> [本文]
⟨

英語ではMulti Function Pen。日本では多機能ペンと呼ばれる、1本の筆記具に2種類以上の筆記機能を備えた製品を言います。ボールペン+シャープペンシルなどのように異なる筆記機能が備わったものを主に示すことばです。ボールペンばかり複数備わっているものは多機能ペンと言うよりは「多色ボールペン」と呼ばれる場合が多いと思います。

1本に複数の筆記機能を収めるため、マルチペン内部には通常よりも小型のボールペン替芯やシャープペンシルの機構部品が装備されています。これらの機構部品を使い手の操作によって選択し、ペン先から替芯を繰り出して使います。

■ マルチペンの長所

マルチペン1本あればボールペンにもシャープペンシルにも使え、出張などで便利です。また、マルチペンに使われているボールペン替芯をスタイラス(樹脂製のペン先を持つ替芯)に付け替えれば、PDA(携帯型端末)や携帯ゲーム機など、画面タッチ式入力のペンとして使用できます。

PDAや携帯ゲーム機には標準で小さいスタイラス・ペンが装備されていますが、普通の筆記具サイズのスタイラスペンならば手にしっかりと持って正確なタッチ操作が可能となります。良いスタイラスを使いたいというユーザーからのマルチペンのニーズは少なくありません。

⟩

> [資料]
⟨

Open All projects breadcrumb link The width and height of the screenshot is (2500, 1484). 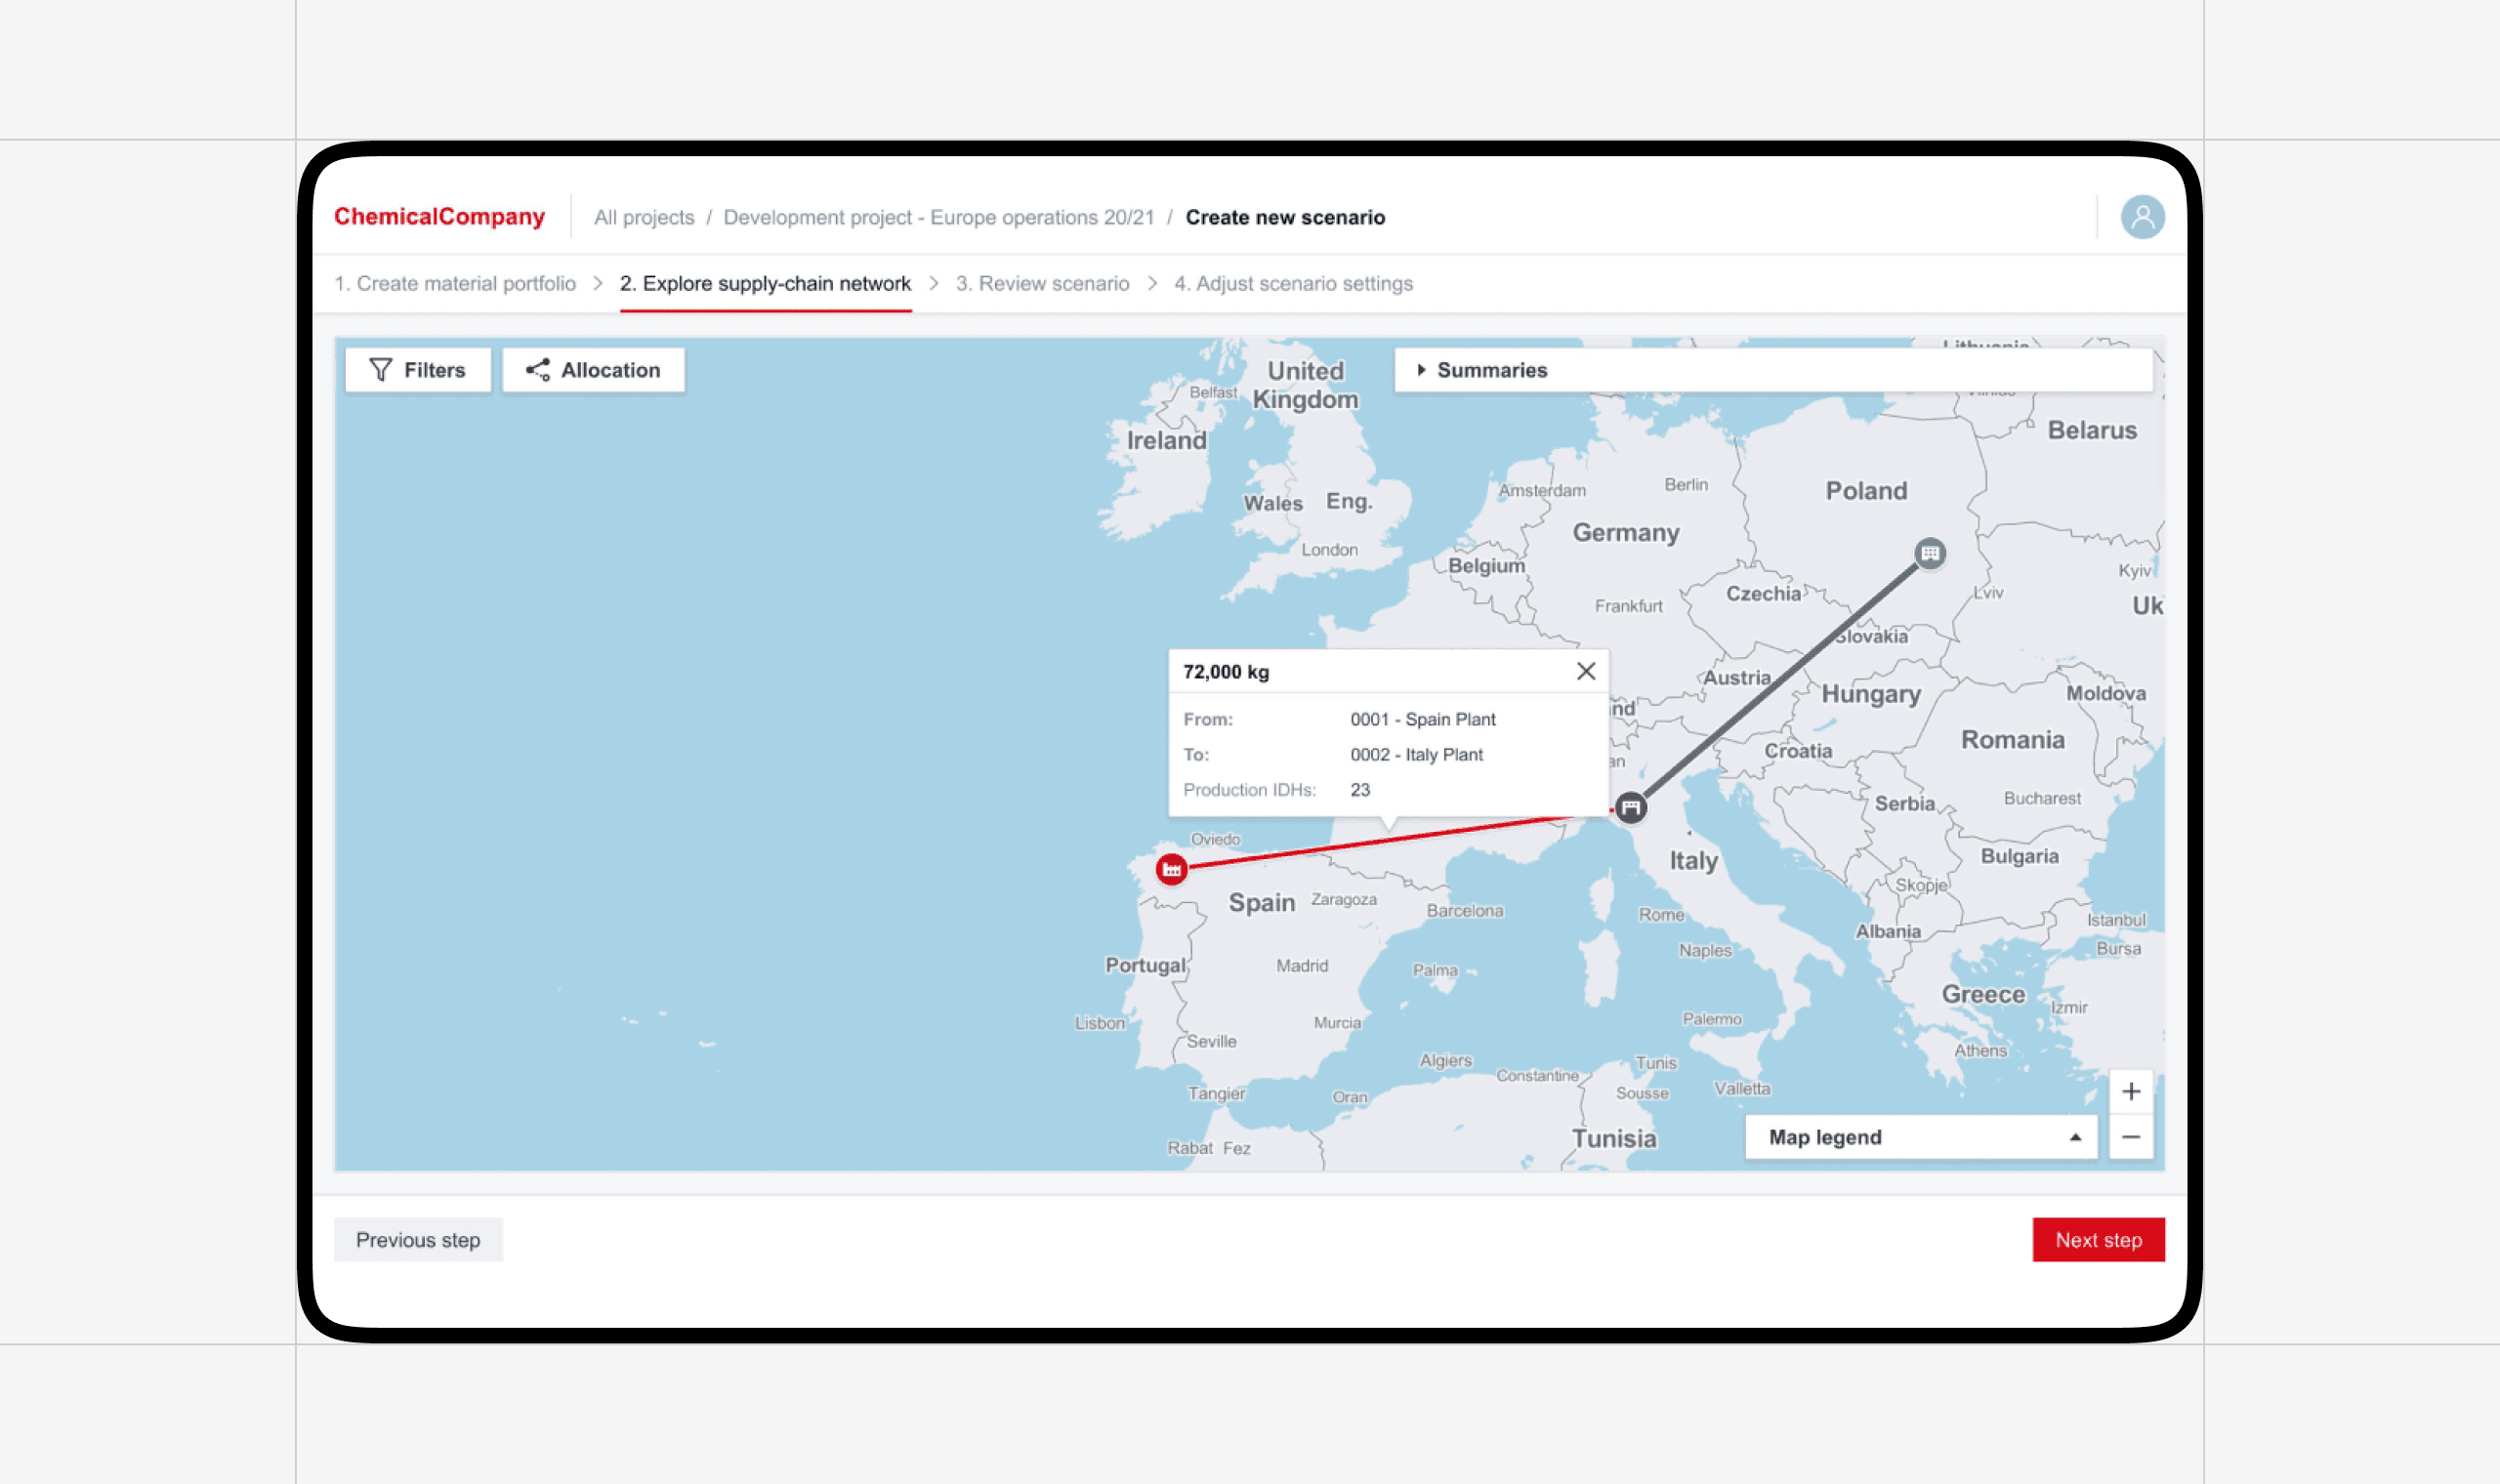pyautogui.click(x=644, y=218)
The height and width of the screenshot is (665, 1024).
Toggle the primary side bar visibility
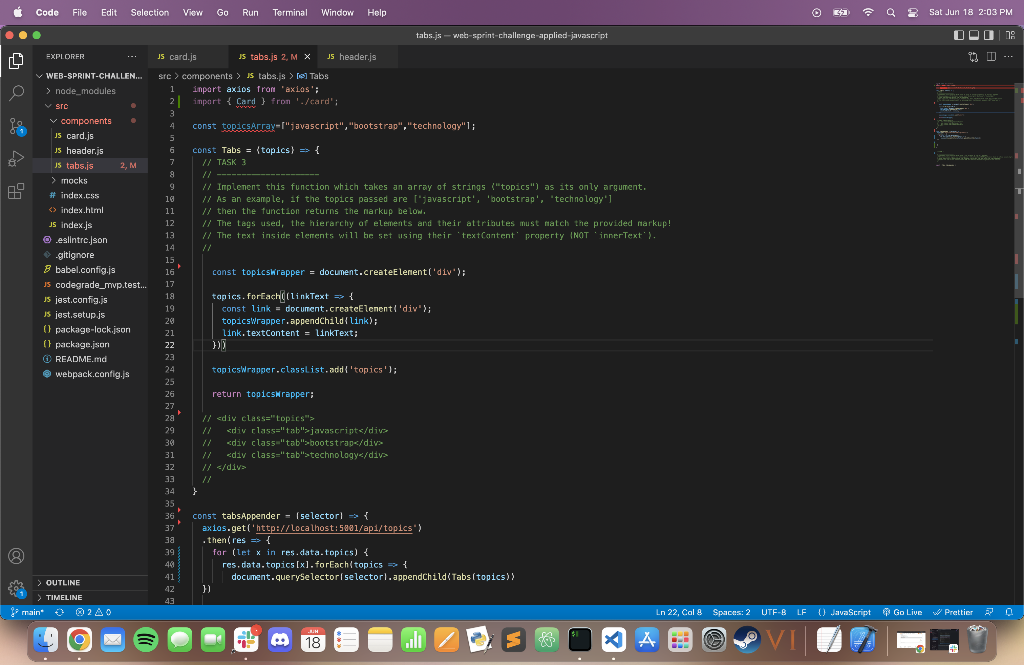(x=960, y=35)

⟩

> [取り組む課題]
• 1. マルチペンについての本文から、「マルチペン1本あればボールペ」から「のニーズは少なくありません。」までを、両端も含めて一字一句そのまま書き写してください。
• 2. マルチペンの本文で「マルチペン1本あれば」で始まる段落を、主な内容を残したまま箇条書きにまとめ直してください。
• 3. マルチペンについての本文を、最後の文の次から書き継いでください。
このデータは別の出典から取ったものです。

> [課題ごとの解答]
• 1.
マルチペン1本あればボールペンにもシャープペンシルにも使え、出張などで便利です。また、マルチペンに使われているボールペン替芯をスタイラス(樹脂製のペン先を持つ替芯)に付け替えれば、PDA(携帯型端末)や携帯ゲーム機など、画面タッチ式入力のペンとして使用できます。

PDAや携帯ゲーム機には標準で小さいスタイラス・ペンが装備されていますが、普通の筆記具サイズのスタイラスペンならば手にしっかりと持って正確なタッチ操作が可能となります。良いスタイラスを使いたいというユーザーからのマルチペンのニーズは少なくありません。

• 2.
- 1本でボールペンにもシャープペンシルにも使えるので、出張などで便利。
- ボールペン替芯をスタイラス（樹脂製のペン先を持つ替芯）に付け替えると、PDA（携帯型端末）や携帯ゲーム機など、画面タッチ式入力のペンとして使える。

• 3.
もうひとつは、多くのマルチペンに使われている替芯が各社似たような外形寸法であり、相互に取り換えができる可能性があることです。ペン先の線幅やインクの性質が微妙に違う、各社の替芯を試すことができます。ただしメーカー間の替芯交換には注意すべき事項もあります。これについては後述します。

■ マルチペンの短所

便利なマルチペンですが、短所もあります。まず替芯の大きさが小さいため、ボールペンについては中に充填されているインクの量が少なく、替芯1本あたりの筆記可能距離は少なくなります。また一般に、替芯を繰り出す機構から、筆記時におけるペン先のがたつきが大きかったり、製品によってはペン先が軸に対して斜めに出てくるなど、筆記感覚に敏感な人には受け入れられない場合もあります。このあたりは製品設計の良否によって程度に違いがありますので、いろいろ調べてみてください。

マルチペンに収容されているシャープペンシルは、機構部品が小型のため耐久性や耐筆圧性能に弱い、あるいは芯折れしやすいなど一部に完成度の低いものも見受けられます。

以上の長所と短所それぞれを理解して使いこなしていただけたらと思います。

■ 替芯の互換性

前述のとおり、マルチペンの一部の替芯にはメーカー間で多少の互換性があるとご説明しました。それは主に下図に示すような外観、金属素材の替芯です。

・全長67.0(+0.3,-0)mm
・チップ外径2.35(+0.05,-0)mm
・パイプ外径2.35(+0,-0.05)mm 前後の替芯。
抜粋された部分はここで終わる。